Content starts

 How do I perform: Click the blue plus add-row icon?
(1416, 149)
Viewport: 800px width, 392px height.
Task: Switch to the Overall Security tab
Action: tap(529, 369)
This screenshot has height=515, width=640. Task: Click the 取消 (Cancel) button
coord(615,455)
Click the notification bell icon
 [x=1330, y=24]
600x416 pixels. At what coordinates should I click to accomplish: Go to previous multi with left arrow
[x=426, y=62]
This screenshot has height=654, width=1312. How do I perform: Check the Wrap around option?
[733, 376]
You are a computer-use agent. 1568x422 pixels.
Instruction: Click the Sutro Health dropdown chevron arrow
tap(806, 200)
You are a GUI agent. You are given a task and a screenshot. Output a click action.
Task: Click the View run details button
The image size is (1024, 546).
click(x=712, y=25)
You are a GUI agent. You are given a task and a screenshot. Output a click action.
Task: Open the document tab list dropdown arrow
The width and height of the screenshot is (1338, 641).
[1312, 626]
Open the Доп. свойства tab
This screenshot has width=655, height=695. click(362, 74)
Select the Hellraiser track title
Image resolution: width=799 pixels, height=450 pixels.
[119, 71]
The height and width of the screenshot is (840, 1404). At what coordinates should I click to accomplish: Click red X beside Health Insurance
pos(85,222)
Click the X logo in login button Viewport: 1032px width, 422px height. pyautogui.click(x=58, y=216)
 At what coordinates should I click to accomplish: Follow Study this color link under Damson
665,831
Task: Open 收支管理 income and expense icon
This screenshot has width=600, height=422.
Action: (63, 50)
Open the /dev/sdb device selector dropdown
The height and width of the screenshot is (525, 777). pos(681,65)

Content ends

Locate "The height and width of the screenshot is (840, 1404)." in the material, then quote the line that contains it and all lines after it through the final one.

ANSWER BELOW:
The height and width of the screenshot is (840, 1404). At what coordinates should I click to accomplish: Click red X beside Health Insurance
pos(85,222)
Click the X logo in login button Viewport: 1032px width, 422px height. pyautogui.click(x=58, y=216)
 At what coordinates should I click to accomplish: Follow Study this color link under Damson
665,831
Task: Open 收支管理 income and expense icon
This screenshot has width=600, height=422.
Action: (63, 50)
Open the /dev/sdb device selector dropdown
The height and width of the screenshot is (525, 777). pos(681,65)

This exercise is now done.